▶ _Work required_: Give only the number of lines in the records that include "column".

▶ _Data records_:
━━━━━━━━━━━━━━━━
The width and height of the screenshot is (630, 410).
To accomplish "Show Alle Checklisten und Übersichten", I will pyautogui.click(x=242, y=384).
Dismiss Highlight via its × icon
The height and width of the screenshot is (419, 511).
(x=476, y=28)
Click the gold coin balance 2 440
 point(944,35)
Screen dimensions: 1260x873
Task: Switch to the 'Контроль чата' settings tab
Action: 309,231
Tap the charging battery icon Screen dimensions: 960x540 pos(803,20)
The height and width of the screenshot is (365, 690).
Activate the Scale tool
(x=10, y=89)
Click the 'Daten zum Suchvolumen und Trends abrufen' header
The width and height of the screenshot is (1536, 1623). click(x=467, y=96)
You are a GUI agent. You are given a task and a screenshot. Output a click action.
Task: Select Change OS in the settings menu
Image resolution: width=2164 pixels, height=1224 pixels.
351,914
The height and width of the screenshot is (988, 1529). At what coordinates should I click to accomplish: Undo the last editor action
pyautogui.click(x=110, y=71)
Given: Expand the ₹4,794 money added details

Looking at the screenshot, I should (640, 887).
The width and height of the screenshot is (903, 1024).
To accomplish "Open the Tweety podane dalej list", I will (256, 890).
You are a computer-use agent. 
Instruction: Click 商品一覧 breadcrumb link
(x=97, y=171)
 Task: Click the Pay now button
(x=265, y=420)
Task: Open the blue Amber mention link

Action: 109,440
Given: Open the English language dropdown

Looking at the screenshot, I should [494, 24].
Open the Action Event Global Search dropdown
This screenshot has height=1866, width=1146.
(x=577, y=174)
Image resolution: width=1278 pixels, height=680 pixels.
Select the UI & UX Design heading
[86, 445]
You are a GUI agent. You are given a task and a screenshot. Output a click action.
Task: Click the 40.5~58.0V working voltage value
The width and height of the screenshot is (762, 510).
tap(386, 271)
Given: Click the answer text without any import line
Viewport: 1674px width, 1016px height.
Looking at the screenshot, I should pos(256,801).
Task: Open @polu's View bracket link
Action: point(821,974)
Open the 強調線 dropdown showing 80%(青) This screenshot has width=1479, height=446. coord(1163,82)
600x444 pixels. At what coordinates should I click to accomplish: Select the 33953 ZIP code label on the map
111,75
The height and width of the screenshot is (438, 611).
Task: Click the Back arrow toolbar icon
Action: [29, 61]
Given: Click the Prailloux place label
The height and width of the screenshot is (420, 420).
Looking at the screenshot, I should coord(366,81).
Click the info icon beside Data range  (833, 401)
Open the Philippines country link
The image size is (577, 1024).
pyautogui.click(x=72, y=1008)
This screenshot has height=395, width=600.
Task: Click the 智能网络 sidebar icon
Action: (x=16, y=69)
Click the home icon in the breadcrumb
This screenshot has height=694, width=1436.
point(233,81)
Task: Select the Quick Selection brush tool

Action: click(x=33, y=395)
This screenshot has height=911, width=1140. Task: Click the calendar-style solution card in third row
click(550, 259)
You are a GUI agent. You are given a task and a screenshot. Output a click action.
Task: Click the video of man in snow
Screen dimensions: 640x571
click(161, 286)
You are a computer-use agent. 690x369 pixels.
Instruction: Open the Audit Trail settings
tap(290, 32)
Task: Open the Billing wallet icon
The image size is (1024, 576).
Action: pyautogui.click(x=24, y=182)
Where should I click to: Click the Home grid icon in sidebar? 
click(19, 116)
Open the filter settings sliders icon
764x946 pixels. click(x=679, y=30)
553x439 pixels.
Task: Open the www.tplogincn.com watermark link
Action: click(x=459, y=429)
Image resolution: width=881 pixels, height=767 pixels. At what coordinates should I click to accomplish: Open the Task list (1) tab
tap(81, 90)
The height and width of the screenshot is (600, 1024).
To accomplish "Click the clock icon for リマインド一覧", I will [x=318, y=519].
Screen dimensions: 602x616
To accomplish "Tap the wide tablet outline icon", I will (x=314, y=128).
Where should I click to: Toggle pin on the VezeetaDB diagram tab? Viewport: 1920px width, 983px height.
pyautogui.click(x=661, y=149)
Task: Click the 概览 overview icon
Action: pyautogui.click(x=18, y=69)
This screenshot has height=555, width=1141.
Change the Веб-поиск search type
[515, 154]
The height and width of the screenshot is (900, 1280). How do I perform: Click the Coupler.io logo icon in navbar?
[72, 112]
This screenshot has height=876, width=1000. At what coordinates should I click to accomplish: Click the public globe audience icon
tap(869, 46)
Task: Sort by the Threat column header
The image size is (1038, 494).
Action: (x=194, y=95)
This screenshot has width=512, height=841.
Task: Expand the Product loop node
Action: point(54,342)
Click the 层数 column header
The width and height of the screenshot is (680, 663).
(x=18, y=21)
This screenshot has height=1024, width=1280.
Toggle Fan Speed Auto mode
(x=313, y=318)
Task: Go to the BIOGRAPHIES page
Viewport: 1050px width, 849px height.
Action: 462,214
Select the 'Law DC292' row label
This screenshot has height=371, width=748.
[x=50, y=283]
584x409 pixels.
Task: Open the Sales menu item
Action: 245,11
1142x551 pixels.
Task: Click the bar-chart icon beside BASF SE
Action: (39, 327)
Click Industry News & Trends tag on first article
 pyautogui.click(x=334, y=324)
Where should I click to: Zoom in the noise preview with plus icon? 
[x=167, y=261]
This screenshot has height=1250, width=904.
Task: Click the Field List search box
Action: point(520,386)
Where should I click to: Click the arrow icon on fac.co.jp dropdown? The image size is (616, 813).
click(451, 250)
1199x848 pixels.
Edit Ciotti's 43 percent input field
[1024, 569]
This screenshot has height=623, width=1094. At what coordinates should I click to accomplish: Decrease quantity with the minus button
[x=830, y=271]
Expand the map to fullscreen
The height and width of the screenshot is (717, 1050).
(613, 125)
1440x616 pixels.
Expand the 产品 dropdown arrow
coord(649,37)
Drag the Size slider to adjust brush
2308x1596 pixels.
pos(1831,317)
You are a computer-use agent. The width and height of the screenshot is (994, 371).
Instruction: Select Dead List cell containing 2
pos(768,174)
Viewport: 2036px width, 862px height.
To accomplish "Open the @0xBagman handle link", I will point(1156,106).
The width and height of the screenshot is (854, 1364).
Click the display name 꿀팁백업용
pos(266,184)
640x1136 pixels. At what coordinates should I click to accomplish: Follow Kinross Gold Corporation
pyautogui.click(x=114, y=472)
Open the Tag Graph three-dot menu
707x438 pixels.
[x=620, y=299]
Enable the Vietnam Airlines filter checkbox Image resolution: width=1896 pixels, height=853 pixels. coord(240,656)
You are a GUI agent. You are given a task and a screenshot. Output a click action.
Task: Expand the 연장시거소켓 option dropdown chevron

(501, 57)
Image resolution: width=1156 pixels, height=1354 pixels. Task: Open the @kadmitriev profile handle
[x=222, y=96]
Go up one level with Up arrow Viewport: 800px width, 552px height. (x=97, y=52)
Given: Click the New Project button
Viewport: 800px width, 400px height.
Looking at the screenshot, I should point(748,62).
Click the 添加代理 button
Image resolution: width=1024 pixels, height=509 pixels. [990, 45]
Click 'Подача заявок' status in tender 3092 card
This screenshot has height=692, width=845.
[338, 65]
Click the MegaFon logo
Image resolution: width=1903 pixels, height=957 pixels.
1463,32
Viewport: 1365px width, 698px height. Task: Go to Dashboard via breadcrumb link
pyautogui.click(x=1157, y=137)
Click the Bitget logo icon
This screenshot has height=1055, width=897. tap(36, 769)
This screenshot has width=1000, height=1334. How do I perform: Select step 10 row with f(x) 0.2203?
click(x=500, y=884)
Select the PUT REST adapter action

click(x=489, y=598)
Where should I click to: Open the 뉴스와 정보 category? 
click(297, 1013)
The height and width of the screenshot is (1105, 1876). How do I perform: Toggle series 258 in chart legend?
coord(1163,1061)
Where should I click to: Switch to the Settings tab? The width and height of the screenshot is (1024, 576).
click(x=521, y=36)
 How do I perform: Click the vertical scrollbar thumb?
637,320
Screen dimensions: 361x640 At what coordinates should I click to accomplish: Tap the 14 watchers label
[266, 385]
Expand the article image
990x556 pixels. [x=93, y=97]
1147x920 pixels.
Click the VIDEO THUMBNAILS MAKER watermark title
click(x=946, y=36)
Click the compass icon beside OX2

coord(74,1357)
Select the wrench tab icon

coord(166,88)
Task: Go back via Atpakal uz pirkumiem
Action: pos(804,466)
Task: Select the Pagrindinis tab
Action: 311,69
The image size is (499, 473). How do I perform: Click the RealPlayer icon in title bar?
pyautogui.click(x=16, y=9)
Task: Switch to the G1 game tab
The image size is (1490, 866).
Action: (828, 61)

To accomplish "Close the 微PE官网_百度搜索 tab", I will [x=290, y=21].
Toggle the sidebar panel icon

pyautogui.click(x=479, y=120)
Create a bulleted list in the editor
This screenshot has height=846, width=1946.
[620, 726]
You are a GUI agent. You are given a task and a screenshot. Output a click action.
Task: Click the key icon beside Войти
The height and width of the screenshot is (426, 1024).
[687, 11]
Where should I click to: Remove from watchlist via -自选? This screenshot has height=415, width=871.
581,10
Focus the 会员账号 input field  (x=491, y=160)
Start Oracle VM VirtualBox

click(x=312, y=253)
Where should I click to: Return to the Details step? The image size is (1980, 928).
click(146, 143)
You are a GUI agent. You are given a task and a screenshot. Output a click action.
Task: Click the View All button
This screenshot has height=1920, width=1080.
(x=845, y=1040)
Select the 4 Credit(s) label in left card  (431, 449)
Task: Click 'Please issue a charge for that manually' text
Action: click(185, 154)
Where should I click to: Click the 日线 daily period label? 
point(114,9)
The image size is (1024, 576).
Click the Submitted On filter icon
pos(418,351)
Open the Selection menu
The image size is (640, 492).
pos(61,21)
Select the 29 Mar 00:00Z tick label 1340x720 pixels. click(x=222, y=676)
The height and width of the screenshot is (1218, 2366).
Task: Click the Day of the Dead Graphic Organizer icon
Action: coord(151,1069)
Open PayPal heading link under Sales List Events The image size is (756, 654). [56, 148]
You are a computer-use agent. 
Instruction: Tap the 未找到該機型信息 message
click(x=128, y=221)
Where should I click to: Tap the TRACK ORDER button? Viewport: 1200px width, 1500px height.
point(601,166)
━━━━━━━━━━━━━━━━
▶ _Final answer_: 2